__Document text__.
← Back to context

Comment by EMM_386

17 hours ago

Anthropic is not a security vendor.

They're an AI research company that detected misuse of their own product. This is like "Microsoft detected people using Excel macros for malware delivery" not "Mandiant publishes APT28 threat intelligence". They aren't trying to help SOCs detect this specific campaign. It's warning an entire industry about a new attack modality.

What would the IoCs even be? "Malicious Claude Code API keys"?

The intended audience is more like - AI safety researchers, policy makers, other AI companies, the broader security community understanding capability shifts, etc.

It seems the author pattern-matched "threat intelligence report" and was bothered that it didn't fit their narrow template.

If Anthropic is not a security vendor, then they should not make statements like "we detected a highly sophisticated cyber espionage operation conducted by a Chinese state-sponsored" or "represents a fundamental shift in how advanced threat actors use AI" and let the security vendors do that.

If the report can be summed up as "they detected misuse of their own product" as you say, then that's closer to a nothingburger, than to the big words they are throwing around.

  • That makes no sense. Just because they aren't a security vendor doesn't mean they don't have useful information to share. Nor does it mean they shouldn't share it. They aren't pretending to be a security researcher, vendor, or anything else than AI researchers. They reported on findings on how their product is getting used.

    Anyone acting like they are trying to be anything else is saying more about themselves than they are about Anthropic.

Yep, agree with your assessment. As someone working in security I found the report useful as a warning of the new types of attack we will likely face.

> What would the IoCs even be?

Prompts.

  • The prompts aren't the key to the attack, though. They were able to get around guardrails with task decomposition.

    There is no way for the AI system to verify whether you are white hat or black hat when you are doing pen-testing if the only task is to pen-test. Since this is not part of a "broader attack" (in the context), there is no "threat".

__Dataset extract__.
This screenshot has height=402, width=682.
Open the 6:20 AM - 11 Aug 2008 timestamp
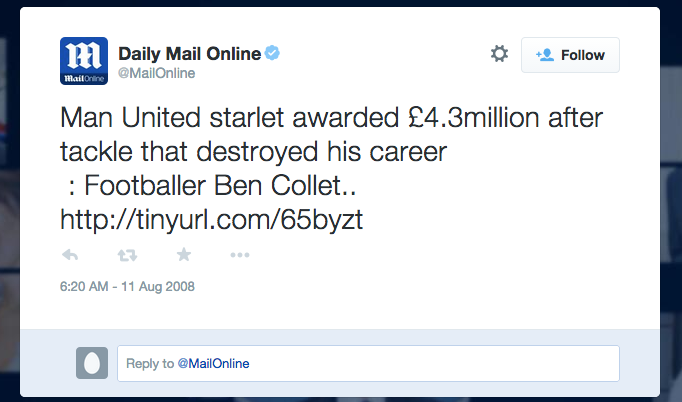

__Exercise objective__.
Copy the whole thread about Anthropic's report on misuse of its product, word for word. The lines above are separate from the thread and unrelated to it.

__Result below__.
← Back to context

Comment by EMM_386

17 hours ago

Anthropic is not a security vendor.

They're an AI research company that detected misuse of their own product. This is like "Microsoft detected people using Excel macros for malware delivery" not "Mandiant publishes APT28 threat intelligence". They aren't trying to help SOCs detect this specific campaign. It's warning an entire industry about a new attack modality.

What would the IoCs even be? "Malicious Claude Code API keys"?

The intended audience is more like - AI safety researchers, policy makers, other AI companies, the broader security community understanding capability shifts, etc.

It seems the author pattern-matched "threat intelligence report" and was bothered that it didn't fit their narrow template.

If Anthropic is not a security vendor, then they should not make statements like "we detected a highly sophisticated cyber espionage operation conducted by a Chinese state-sponsored" or "represents a fundamental shift in how advanced threat actors use AI" and let the security vendors do that.

If the report can be summed up as "they detected misuse of their own product" as you say, then that's closer to a nothingburger, than to the big words they are throwing around.

  • That makes no sense. Just because they aren't a security vendor doesn't mean they don't have useful information to share. Nor does it mean they shouldn't share it. They aren't pretending to be a security researcher, vendor, or anything else than AI researchers. They reported on findings on how their product is getting used.

    Anyone acting like they are trying to be anything else is saying more about themselves than they are about Anthropic.

Yep, agree with your assessment. As someone working in security I found the report useful as a warning of the new types of attack we will likely face.

> What would the IoCs even be?

Prompts.

  • The prompts aren't the key to the attack, though. They were able to get around guardrails with task decomposition.

    There is no way for the AI system to verify whether you are white hat or black hat when you are doing pen-testing if the only task is to pen-test. Since this is not part of a "broader attack" (in the context), there is no "threat".